One day three of his friends, two boys and a girl, went roller skating around Marshall. It started to rain, so they decided to explore the empty house. The house had a communication system, and a baby grand piano, Inden remembers. A policeman, Martin Linnan - "we all knew him and he knew us" - shooed them out of there.
Inden moved with his family to Marshall from Watertown, S.D.
"Dad worked at Marshall Food till he was 90 years old, in the office," Inden said. "He still bowled when he was 90."
Inden also worked at Marshall Foods, which was owned by the Weiner family. He made 331/3 cents an hour.
"With time-and-a-half, I made 49 cents," he said.
Inden lived in nine houses around town with his family and as an adult. Most of the time, the houses were rented.
"Rent was cheap in those days. People didn't have any money to buy a house," he said.
One time the Indens lived in a duplex "right across from Perfection Ice Cream," he said. He also lived on 4th Street and Lynd where the Lyon County Retirement Home is now.
Eventually, the family bought a "little house in the Soucy Addition," he said. "The house is rundown now. My dad built the garage and it's still standing."
On May 25, 1942, Inden was drafted. He chose the Coast Guard - "a buddy joined the Coast Guard...," he said of why he chose that branch of the service.
He was in the Coast Guard "two months short of four years," he said. He was released in March 1946.
During those four years, Inden spent 18 months in Greenland. The Coast Guard had a base there in addition to an Air Force base. In Greenland, Inden was an apprentice seaman.
"The wind was 155 mph," he said. "There was no grass, no trees. The gravel would blow off the roads. There were long, low barracks. We would anchor them down."

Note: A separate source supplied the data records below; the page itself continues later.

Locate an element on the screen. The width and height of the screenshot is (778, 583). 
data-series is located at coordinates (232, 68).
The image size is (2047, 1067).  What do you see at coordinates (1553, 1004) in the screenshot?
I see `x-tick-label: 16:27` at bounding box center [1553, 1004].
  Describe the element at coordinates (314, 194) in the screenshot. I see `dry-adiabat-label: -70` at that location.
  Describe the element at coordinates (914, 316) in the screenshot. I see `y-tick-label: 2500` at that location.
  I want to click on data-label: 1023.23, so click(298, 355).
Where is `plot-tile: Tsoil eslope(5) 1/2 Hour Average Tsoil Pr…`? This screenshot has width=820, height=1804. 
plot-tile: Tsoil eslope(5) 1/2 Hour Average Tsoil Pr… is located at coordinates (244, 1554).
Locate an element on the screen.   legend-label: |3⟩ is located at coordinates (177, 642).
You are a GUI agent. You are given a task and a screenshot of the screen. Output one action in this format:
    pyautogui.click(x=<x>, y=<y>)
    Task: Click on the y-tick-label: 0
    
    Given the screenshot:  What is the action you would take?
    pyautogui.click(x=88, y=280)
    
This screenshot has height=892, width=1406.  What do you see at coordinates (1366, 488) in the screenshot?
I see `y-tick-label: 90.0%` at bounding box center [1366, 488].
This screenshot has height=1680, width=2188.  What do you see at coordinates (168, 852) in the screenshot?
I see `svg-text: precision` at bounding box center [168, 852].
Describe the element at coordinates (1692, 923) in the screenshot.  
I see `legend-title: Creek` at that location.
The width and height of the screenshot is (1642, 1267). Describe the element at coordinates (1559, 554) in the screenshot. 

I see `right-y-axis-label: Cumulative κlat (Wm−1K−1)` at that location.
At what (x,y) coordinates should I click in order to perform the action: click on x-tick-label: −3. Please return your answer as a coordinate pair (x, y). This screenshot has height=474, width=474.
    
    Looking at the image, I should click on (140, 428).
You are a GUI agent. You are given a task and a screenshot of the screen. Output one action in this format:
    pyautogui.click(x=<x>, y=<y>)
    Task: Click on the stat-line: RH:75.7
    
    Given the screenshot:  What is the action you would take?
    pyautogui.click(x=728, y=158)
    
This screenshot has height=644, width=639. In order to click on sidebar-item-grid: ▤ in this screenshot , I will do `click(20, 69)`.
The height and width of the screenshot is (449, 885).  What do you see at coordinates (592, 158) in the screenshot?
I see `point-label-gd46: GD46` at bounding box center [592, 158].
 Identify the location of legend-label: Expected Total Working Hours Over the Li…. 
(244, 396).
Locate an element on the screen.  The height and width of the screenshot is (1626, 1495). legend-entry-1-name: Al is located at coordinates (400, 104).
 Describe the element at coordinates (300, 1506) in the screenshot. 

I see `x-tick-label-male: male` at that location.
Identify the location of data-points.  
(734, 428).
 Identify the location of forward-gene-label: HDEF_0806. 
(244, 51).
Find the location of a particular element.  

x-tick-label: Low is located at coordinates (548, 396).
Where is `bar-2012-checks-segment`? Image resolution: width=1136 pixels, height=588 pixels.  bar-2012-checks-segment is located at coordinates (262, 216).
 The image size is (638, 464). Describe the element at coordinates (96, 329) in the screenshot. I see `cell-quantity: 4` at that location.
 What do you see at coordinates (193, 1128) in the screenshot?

The men would dig holes, called dead men, "like a grave" and put timbers in them to anchor down the barracks.
Inden eventually became a 1st Class seaman.
"It didn't mean anything because I was not on a ship," he said.
When Inden got back to Marshall, he had to look for a job.
"Oliver Bussard was the city clerk and then the mayor (1959-60). I'd known him all my life. He said to see him for a job, but there were no openings at that time."
Later, Bussard got him a job with the highway department, where Inden worked for 36 years, retiring in 1982.
Inden also worked as an extra projectionist when he got back from service.
For recreation, Inden got his pilot's license and flew Cessnas.
"I flew for 20 years, just for my own amusement," he said.
He was 46 when he married a widow, Maxine, who had four children.
"I don't know what I'd do without them," Inden said of the children.
Max is gone now, but Inden stays busy researching his family's history, e-mailing old friends via WebTV and listening to his collection of music from the 1930s, 1940s and 1950s. A favorite is the Mills Brothers, "Hey, Good Lookin'."
"I have a big phonograph that I just bought at Shopko," he said. "I can play 331/3s, 45s, 78s, tapes and CDs. I can transfer everything to CDs."
With the police scanner still crackling in the background, Inden put on Roger Miller's "King of the Road" to demonstrate a newly-burned CD of a classic song.